---------- Given data

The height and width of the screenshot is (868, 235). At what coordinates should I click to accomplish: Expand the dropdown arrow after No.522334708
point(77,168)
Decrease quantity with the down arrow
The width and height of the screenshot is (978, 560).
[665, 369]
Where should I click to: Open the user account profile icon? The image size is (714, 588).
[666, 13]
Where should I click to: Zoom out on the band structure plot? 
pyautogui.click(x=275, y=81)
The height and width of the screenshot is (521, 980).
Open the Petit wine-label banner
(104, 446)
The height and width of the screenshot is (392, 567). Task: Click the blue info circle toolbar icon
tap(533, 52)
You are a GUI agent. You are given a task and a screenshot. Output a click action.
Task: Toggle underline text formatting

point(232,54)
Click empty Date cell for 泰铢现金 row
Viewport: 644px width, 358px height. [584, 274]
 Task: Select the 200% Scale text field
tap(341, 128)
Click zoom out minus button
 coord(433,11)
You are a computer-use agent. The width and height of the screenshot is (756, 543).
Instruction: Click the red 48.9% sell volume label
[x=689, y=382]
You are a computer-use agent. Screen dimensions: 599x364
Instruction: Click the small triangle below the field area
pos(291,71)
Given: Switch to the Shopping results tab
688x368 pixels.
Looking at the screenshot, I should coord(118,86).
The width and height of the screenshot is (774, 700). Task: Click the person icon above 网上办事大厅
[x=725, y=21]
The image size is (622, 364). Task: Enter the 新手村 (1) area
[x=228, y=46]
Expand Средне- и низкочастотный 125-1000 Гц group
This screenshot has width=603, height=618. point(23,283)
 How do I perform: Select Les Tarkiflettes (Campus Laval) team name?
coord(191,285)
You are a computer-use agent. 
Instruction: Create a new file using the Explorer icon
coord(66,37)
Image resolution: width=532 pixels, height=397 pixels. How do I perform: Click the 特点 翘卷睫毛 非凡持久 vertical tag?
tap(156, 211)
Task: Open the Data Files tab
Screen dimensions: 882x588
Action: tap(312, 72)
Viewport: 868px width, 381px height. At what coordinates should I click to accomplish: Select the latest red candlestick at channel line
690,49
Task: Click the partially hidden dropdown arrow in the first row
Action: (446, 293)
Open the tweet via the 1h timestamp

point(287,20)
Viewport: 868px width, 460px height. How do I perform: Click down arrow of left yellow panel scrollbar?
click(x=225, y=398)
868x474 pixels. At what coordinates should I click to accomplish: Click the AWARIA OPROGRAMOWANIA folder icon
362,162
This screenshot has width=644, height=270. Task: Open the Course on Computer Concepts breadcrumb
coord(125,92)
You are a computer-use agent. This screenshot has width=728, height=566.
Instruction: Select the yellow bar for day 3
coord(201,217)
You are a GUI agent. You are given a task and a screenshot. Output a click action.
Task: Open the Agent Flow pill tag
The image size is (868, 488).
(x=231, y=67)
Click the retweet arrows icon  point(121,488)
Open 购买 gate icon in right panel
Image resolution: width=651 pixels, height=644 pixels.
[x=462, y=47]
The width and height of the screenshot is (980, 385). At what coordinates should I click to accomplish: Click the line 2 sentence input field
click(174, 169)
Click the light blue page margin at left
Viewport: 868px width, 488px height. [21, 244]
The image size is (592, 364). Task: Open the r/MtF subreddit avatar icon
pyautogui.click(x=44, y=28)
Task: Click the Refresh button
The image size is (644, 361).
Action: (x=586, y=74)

--------------------

* _The problem_:
Restate exactly, and only, every line from the one that contains "Open the tweet via the 1h timestamp" through the last line of the records.

* _Output for this task_:
Open the tweet via the 1h timestamp

point(287,20)
Viewport: 868px width, 460px height. How do I perform: Click down arrow of left yellow panel scrollbar?
click(x=225, y=398)
868x474 pixels. At what coordinates should I click to accomplish: Click the AWARIA OPROGRAMOWANIA folder icon
362,162
This screenshot has width=644, height=270. Task: Open the Course on Computer Concepts breadcrumb
coord(125,92)
You are a computer-use agent. This screenshot has width=728, height=566.
Instruction: Select the yellow bar for day 3
coord(201,217)
You are a GUI agent. You are given a task and a screenshot. Output a click action.
Task: Open the Agent Flow pill tag
The image size is (868, 488).
(x=231, y=67)
Click the retweet arrows icon  point(121,488)
Open 购买 gate icon in right panel
Image resolution: width=651 pixels, height=644 pixels.
[x=462, y=47]
The width and height of the screenshot is (980, 385). At what coordinates should I click to accomplish: Click the line 2 sentence input field
click(174, 169)
Click the light blue page margin at left
Viewport: 868px width, 488px height. [21, 244]
The image size is (592, 364). Task: Open the r/MtF subreddit avatar icon
pyautogui.click(x=44, y=28)
Task: Click the Refresh button
The image size is (644, 361).
Action: (x=586, y=74)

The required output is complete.